* [Exercise]:
Please restate the data word for word.

(Pixel coordinate grounding data)

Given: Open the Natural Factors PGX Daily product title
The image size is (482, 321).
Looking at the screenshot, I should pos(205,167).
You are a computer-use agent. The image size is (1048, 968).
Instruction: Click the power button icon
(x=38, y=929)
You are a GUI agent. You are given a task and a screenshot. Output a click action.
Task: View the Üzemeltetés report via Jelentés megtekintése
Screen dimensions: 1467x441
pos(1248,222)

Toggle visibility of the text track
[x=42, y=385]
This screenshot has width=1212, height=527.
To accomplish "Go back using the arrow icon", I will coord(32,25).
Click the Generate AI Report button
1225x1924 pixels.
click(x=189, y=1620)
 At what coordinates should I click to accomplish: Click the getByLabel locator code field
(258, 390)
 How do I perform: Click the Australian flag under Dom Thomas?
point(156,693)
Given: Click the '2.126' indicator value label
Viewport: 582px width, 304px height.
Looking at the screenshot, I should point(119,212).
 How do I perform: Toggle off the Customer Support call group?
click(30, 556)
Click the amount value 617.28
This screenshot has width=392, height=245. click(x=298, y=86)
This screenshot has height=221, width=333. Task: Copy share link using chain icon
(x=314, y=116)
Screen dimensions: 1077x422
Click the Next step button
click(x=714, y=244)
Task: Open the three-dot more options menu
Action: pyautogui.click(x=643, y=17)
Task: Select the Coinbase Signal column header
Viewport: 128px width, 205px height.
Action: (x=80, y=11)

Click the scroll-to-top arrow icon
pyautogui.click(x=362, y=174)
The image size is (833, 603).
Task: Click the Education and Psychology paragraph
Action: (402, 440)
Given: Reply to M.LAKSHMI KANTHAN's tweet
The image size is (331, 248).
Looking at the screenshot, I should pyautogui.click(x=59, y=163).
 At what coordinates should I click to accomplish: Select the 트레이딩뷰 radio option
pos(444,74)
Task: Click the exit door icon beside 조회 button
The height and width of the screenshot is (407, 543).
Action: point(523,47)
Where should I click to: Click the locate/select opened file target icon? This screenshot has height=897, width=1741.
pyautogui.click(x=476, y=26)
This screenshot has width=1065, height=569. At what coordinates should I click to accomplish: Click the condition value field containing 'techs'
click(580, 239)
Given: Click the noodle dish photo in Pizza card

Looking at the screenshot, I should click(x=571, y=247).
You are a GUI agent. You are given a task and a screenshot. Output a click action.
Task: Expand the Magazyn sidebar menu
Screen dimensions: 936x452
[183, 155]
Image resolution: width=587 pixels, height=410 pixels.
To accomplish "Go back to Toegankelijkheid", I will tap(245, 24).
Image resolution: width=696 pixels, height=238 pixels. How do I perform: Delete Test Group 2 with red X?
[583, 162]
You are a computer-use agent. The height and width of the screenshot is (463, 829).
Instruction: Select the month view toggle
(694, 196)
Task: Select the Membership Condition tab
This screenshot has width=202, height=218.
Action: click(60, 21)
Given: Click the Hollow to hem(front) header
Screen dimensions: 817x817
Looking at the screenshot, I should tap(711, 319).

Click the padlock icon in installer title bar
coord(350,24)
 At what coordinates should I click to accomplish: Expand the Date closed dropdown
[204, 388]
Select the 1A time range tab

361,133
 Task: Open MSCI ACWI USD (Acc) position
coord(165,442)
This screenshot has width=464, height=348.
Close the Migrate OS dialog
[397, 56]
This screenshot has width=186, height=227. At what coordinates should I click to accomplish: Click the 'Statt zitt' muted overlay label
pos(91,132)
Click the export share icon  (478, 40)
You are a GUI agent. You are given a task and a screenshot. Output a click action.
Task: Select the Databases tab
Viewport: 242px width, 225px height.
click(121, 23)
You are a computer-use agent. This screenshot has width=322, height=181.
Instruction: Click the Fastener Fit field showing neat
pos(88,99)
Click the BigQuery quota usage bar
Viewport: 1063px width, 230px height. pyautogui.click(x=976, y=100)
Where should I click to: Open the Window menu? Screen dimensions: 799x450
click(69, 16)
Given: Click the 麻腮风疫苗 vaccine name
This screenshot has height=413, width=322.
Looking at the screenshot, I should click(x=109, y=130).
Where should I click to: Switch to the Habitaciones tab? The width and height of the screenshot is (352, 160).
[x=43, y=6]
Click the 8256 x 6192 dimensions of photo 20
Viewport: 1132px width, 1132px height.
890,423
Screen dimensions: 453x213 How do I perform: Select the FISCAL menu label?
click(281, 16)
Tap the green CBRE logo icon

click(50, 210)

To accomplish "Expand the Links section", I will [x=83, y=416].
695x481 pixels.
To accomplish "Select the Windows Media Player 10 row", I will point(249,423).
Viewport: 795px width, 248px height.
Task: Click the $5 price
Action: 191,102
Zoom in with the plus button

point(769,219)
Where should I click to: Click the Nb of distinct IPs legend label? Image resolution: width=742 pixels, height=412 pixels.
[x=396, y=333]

* [Answer to the exercise]:
Given: Open the Natural Factors PGX Daily product title
The image size is (482, 321).
Looking at the screenshot, I should pos(205,167).
You are a computer-use agent. The image size is (1048, 968).
Instruction: Click the power button icon
(x=38, y=929)
You are a GUI agent. You are given a task and a screenshot. Output a click action.
Task: View the Üzemeltetés report via Jelentés megtekintése
Screen dimensions: 1467x441
pos(1248,222)

Toggle visibility of the text track
[x=42, y=385]
This screenshot has width=1212, height=527.
To accomplish "Go back using the arrow icon", I will coord(32,25).
Click the Generate AI Report button
1225x1924 pixels.
click(x=189, y=1620)
 At what coordinates should I click to accomplish: Click the getByLabel locator code field
(258, 390)
 How do I perform: Click the Australian flag under Dom Thomas?
point(156,693)
Given: Click the '2.126' indicator value label
Viewport: 582px width, 304px height.
Looking at the screenshot, I should point(119,212).
 How do I perform: Toggle off the Customer Support call group?
click(30, 556)
Click the amount value 617.28
This screenshot has width=392, height=245. click(x=298, y=86)
This screenshot has height=221, width=333. Task: Copy share link using chain icon
(x=314, y=116)
Screen dimensions: 1077x422
Click the Next step button
click(x=714, y=244)
Task: Open the three-dot more options menu
Action: pyautogui.click(x=643, y=17)
Task: Select the Coinbase Signal column header
Viewport: 128px width, 205px height.
Action: (x=80, y=11)

Click the scroll-to-top arrow icon
pyautogui.click(x=362, y=174)
The image size is (833, 603).
Task: Click the Education and Psychology paragraph
Action: (402, 440)
Given: Reply to M.LAKSHMI KANTHAN's tweet
The image size is (331, 248).
Looking at the screenshot, I should pyautogui.click(x=59, y=163).
 At what coordinates should I click to accomplish: Select the 트레이딩뷰 radio option
pos(444,74)
Task: Click the exit door icon beside 조회 button
The height and width of the screenshot is (407, 543).
Action: point(523,47)
Where should I click to: Click the locate/select opened file target icon? This screenshot has height=897, width=1741.
pyautogui.click(x=476, y=26)
This screenshot has width=1065, height=569. At what coordinates should I click to accomplish: Click the condition value field containing 'techs'
click(580, 239)
Given: Click the noodle dish photo in Pizza card

Looking at the screenshot, I should click(x=571, y=247).
You are a GUI agent. You are given a task and a screenshot. Output a click action.
Task: Expand the Magazyn sidebar menu
Screen dimensions: 936x452
[183, 155]
Image resolution: width=587 pixels, height=410 pixels.
To accomplish "Go back to Toegankelijkheid", I will tap(245, 24).
Image resolution: width=696 pixels, height=238 pixels. How do I perform: Delete Test Group 2 with red X?
[583, 162]
You are a computer-use agent. The height and width of the screenshot is (463, 829).
Instruction: Select the month view toggle
(694, 196)
Task: Select the Membership Condition tab
This screenshot has width=202, height=218.
Action: click(60, 21)
Given: Click the Hollow to hem(front) header
Screen dimensions: 817x817
Looking at the screenshot, I should tap(711, 319).

Click the padlock icon in installer title bar
coord(350,24)
 At what coordinates should I click to accomplish: Expand the Date closed dropdown
[204, 388]
Select the 1A time range tab

361,133
 Task: Open MSCI ACWI USD (Acc) position
coord(165,442)
This screenshot has width=464, height=348.
Close the Migrate OS dialog
[397, 56]
This screenshot has width=186, height=227. At what coordinates should I click to accomplish: Click the 'Statt zitt' muted overlay label
pos(91,132)
Click the export share icon  (478, 40)
You are a GUI agent. You are given a task and a screenshot. Output a click action.
Task: Select the Databases tab
Viewport: 242px width, 225px height.
click(121, 23)
You are a computer-use agent. This screenshot has width=322, height=181.
Instruction: Click the Fastener Fit field showing neat
pos(88,99)
Click the BigQuery quota usage bar
Viewport: 1063px width, 230px height. pyautogui.click(x=976, y=100)
Where should I click to: Open the Window menu? Screen dimensions: 799x450
click(69, 16)
Given: Click the 麻腮风疫苗 vaccine name
This screenshot has height=413, width=322.
Looking at the screenshot, I should click(x=109, y=130).
Where should I click to: Switch to the Habitaciones tab? The width and height of the screenshot is (352, 160).
[x=43, y=6]
Click the 8256 x 6192 dimensions of photo 20
Viewport: 1132px width, 1132px height.
890,423
Screen dimensions: 453x213 How do I perform: Select the FISCAL menu label?
click(281, 16)
Tap the green CBRE logo icon

click(50, 210)

To accomplish "Expand the Links section", I will [x=83, y=416].
695x481 pixels.
To accomplish "Select the Windows Media Player 10 row", I will point(249,423).
Viewport: 795px width, 248px height.
Task: Click the $5 price
Action: 191,102
Zoom in with the plus button

point(769,219)
Where should I click to: Click the Nb of distinct IPs legend label? Image resolution: width=742 pixels, height=412 pixels.
[x=396, y=333]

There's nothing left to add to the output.